Figure 2.

Activation of MAPK is essential for the production of IL-8 induced by V. parahaemolyticus. A, Caco-2 cells were infected with V. parahaemolyticus for the indicated times. After infection, the cells were lysed and normalized for protein content. Activation of MAPKs (ERK1/2 and p38) was analyzed by Western blotting with anti-phospho-p44/42 (P-ERK1/2) and anti-phospho-p38 (P-p38) specific antibodies. The blots were stripped and re-probed with anti-p44/42 (ERK1/2) and anti-p38 (p38) antibodies.
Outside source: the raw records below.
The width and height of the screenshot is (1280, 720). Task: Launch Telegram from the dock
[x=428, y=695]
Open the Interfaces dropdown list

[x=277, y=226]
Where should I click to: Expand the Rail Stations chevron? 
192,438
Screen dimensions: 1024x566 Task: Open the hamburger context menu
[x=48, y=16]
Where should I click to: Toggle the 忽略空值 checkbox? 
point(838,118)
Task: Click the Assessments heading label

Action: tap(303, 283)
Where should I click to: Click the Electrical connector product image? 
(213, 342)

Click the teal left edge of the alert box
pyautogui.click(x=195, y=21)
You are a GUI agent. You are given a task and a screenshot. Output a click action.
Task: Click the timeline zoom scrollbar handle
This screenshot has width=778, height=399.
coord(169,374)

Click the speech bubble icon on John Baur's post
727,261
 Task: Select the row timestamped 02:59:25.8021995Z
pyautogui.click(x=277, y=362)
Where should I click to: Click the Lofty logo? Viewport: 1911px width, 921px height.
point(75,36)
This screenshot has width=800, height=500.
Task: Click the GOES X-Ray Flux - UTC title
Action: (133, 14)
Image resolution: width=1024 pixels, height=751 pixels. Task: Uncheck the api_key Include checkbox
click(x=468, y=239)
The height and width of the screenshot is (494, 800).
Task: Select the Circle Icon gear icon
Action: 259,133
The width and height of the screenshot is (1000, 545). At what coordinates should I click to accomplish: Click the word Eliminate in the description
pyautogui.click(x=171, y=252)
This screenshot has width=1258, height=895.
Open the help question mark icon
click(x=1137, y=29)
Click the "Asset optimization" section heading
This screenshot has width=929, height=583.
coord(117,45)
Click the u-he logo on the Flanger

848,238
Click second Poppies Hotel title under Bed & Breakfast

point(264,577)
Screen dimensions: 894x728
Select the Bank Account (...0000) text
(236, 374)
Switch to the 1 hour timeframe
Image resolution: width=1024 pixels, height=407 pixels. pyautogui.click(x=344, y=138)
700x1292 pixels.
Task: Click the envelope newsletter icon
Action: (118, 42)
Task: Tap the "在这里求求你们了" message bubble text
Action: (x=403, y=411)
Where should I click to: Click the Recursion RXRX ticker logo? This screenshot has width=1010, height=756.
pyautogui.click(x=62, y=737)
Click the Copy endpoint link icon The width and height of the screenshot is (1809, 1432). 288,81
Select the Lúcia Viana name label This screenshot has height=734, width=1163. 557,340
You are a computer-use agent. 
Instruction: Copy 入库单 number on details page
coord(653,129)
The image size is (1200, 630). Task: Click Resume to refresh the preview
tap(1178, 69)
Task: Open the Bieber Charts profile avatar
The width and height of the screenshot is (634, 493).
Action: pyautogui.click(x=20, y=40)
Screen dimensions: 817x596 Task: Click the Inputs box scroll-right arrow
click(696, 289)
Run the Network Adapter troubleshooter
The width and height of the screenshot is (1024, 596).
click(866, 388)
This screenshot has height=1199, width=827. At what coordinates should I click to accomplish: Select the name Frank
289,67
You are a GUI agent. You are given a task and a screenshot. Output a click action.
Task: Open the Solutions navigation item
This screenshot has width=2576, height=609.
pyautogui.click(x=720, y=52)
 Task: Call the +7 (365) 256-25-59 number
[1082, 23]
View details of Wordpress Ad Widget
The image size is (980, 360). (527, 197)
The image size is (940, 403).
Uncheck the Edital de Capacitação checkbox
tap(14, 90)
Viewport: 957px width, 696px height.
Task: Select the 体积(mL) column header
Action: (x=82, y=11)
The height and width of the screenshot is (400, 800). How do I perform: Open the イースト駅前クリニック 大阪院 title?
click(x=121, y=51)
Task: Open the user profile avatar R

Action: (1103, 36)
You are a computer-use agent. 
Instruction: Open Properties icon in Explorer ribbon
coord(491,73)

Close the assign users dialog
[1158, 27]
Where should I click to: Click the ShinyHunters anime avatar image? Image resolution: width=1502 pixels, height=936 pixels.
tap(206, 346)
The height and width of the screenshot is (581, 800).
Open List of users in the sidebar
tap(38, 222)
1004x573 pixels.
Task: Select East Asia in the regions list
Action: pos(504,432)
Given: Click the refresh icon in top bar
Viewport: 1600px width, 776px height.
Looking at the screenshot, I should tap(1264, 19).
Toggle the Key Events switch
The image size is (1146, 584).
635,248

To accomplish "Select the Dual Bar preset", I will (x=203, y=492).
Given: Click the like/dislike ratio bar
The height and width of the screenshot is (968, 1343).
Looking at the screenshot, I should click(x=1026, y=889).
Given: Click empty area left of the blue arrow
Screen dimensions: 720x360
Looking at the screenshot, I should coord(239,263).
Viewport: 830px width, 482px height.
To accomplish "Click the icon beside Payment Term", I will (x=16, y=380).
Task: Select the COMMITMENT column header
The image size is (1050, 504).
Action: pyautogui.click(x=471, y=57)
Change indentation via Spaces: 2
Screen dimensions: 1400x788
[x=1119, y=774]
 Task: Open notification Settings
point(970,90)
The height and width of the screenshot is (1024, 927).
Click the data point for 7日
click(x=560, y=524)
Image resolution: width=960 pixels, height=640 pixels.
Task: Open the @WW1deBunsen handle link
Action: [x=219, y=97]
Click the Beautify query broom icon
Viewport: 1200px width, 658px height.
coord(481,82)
B, Caco-2 cells were treated with the MAPK inhibitor UO126 (10 μM) or SB203580 (30 μM) for 60 minutes prior to infection. IL-8 production was measured by enzyme-linked immunosorbent assay (ELISA). C, D, Caco-2 cells were infected with wild type V. parahaemolyticus (WT); mutant strains ΔtdhAS, ΔT3SS1 (ΔvcrD1), ΔT3SS2 (ΔvcrD2), ΔVP1680, ΔVP1686, ΔVPA0450, pT3SS1 (expressing plasmid encoded vcrD1 into ΔvcrD1); or pVP1680 (expressing plasmid-encoded VP1680 into ΔVP1680). Three hours after infection, the cells were lysed and normalized for protein content. Activation of ERK1/2 and p38 MAPK was analyzed by Western blotting. Data are means ± SD of 3 independent experiments with assays in duplicate. Statistical significance: *, P < .05; **, P < .01 compared with 6 hour-VP.